#### WHAT IS NEEDED
The records must be repeated exactly and in their entirety.

START AVAILABLE DATA

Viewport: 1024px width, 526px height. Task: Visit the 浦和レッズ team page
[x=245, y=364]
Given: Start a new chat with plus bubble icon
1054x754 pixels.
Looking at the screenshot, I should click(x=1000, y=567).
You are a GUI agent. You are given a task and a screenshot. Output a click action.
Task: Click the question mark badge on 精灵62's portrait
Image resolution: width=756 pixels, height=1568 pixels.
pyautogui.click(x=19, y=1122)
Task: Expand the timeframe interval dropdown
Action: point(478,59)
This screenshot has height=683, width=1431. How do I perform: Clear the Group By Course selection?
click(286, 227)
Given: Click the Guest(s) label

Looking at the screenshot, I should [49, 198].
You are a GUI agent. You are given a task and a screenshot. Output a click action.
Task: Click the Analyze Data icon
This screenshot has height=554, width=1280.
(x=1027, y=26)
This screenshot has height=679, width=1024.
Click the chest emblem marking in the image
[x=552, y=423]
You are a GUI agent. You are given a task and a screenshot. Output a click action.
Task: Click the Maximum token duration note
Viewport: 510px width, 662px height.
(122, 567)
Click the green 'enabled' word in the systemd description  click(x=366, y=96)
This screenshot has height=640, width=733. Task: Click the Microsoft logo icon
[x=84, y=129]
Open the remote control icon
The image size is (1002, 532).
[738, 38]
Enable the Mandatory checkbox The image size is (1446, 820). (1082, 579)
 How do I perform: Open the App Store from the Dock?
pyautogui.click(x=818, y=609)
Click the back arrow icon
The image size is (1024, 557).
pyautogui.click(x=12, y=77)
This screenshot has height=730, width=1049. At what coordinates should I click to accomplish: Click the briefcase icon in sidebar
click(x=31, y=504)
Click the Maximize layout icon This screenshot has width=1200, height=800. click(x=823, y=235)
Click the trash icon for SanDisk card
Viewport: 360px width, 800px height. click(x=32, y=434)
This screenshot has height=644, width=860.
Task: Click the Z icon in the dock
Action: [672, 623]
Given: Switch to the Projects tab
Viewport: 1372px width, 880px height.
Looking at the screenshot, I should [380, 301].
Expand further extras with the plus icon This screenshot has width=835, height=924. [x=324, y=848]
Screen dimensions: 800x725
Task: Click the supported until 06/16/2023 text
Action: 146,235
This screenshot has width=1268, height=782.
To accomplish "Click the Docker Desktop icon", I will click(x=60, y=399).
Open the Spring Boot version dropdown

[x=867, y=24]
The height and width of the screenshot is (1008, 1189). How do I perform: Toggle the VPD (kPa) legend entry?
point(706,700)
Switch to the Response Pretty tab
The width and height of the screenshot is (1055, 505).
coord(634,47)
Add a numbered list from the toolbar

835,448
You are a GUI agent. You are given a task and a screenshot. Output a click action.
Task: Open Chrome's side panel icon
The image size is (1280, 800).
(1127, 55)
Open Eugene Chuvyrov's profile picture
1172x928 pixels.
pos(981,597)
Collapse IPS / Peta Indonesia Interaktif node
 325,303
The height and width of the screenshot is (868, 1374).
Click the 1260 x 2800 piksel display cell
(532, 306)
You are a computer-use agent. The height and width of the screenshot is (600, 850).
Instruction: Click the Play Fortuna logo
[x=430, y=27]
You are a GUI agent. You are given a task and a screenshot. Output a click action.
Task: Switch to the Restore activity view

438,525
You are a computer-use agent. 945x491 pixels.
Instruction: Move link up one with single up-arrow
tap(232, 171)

END AVAILABLE DATA

#### OUTPUT
Viewport: 1024px width, 526px height. Task: Visit the 浦和レッズ team page
[x=245, y=364]
Given: Start a new chat with plus bubble icon
1054x754 pixels.
Looking at the screenshot, I should click(x=1000, y=567).
You are a GUI agent. You are given a task and a screenshot. Output a click action.
Task: Click the question mark badge on 精灵62's portrait
Image resolution: width=756 pixels, height=1568 pixels.
pyautogui.click(x=19, y=1122)
Task: Expand the timeframe interval dropdown
Action: point(478,59)
This screenshot has height=683, width=1431. How do I perform: Clear the Group By Course selection?
click(286, 227)
Given: Click the Guest(s) label

Looking at the screenshot, I should [49, 198].
You are a GUI agent. You are given a task and a screenshot. Output a click action.
Task: Click the Analyze Data icon
This screenshot has height=554, width=1280.
(x=1027, y=26)
This screenshot has height=679, width=1024.
Click the chest emblem marking in the image
[x=552, y=423]
You are a GUI agent. You are given a task and a screenshot. Output a click action.
Task: Click the Maximum token duration note
Viewport: 510px width, 662px height.
(122, 567)
Click the green 'enabled' word in the systemd description  click(x=366, y=96)
This screenshot has height=640, width=733. Task: Click the Microsoft logo icon
[x=84, y=129]
Open the remote control icon
The image size is (1002, 532).
[738, 38]
Enable the Mandatory checkbox The image size is (1446, 820). (1082, 579)
 How do I perform: Open the App Store from the Dock?
pyautogui.click(x=818, y=609)
Click the back arrow icon
The image size is (1024, 557).
pyautogui.click(x=12, y=77)
This screenshot has height=730, width=1049. At what coordinates should I click to accomplish: Click the briefcase icon in sidebar
click(x=31, y=504)
Click the Maximize layout icon This screenshot has width=1200, height=800. click(x=823, y=235)
Click the trash icon for SanDisk card
Viewport: 360px width, 800px height. click(x=32, y=434)
This screenshot has height=644, width=860.
Task: Click the Z icon in the dock
Action: [672, 623]
Given: Switch to the Projects tab
Viewport: 1372px width, 880px height.
Looking at the screenshot, I should [380, 301].
Expand further extras with the plus icon This screenshot has width=835, height=924. [x=324, y=848]
Screen dimensions: 800x725
Task: Click the supported until 06/16/2023 text
Action: 146,235
This screenshot has width=1268, height=782.
To accomplish "Click the Docker Desktop icon", I will click(x=60, y=399).
Open the Spring Boot version dropdown

[x=867, y=24]
The height and width of the screenshot is (1008, 1189). How do I perform: Toggle the VPD (kPa) legend entry?
point(706,700)
Switch to the Response Pretty tab
The width and height of the screenshot is (1055, 505).
coord(634,47)
Add a numbered list from the toolbar

835,448
You are a GUI agent. You are given a task and a screenshot. Output a click action.
Task: Open Chrome's side panel icon
The image size is (1280, 800).
(1127, 55)
Open Eugene Chuvyrov's profile picture
1172x928 pixels.
pos(981,597)
Collapse IPS / Peta Indonesia Interaktif node
 325,303
The height and width of the screenshot is (868, 1374).
Click the 1260 x 2800 piksel display cell
(532, 306)
You are a computer-use agent. The height and width of the screenshot is (600, 850).
Instruction: Click the Play Fortuna logo
[x=430, y=27]
You are a GUI agent. You are given a task and a screenshot. Output a click action.
Task: Switch to the Restore activity view

438,525
You are a computer-use agent. 945x491 pixels.
Instruction: Move link up one with single up-arrow
tap(232, 171)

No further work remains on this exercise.